What is being asked
Please reproduce the entries below exactly from the line holding "You are a GUI" through the last line, both included, and omit any pictures.

Data supplied
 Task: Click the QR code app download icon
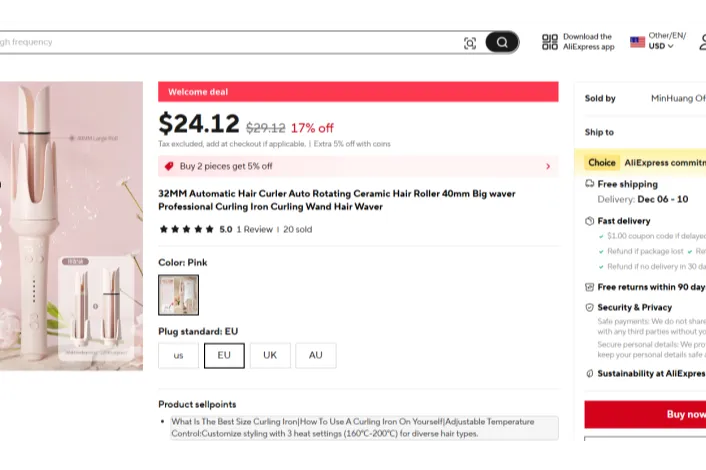(550, 42)

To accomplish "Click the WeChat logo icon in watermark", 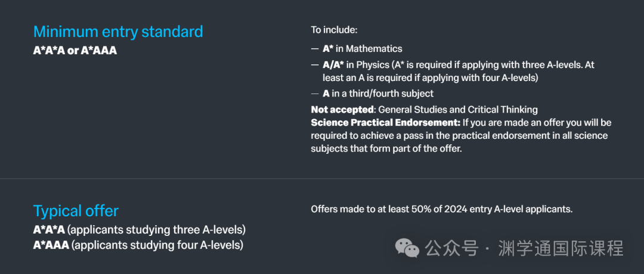I will (x=407, y=248).
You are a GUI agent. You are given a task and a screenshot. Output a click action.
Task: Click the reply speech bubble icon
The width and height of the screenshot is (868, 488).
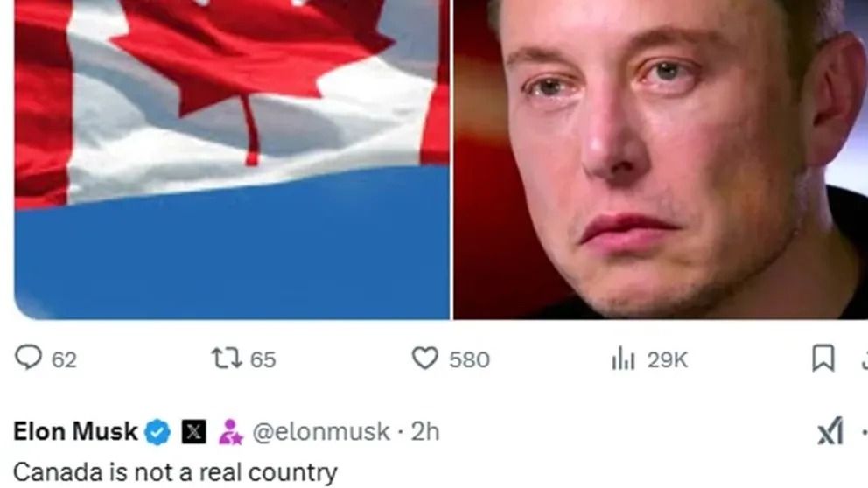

Your response
You are a GUI agent. You are given a task and a screenshot. Output a click action.
Task: Click the reply speech bubble icon
The width and height of the screenshot is (868, 488).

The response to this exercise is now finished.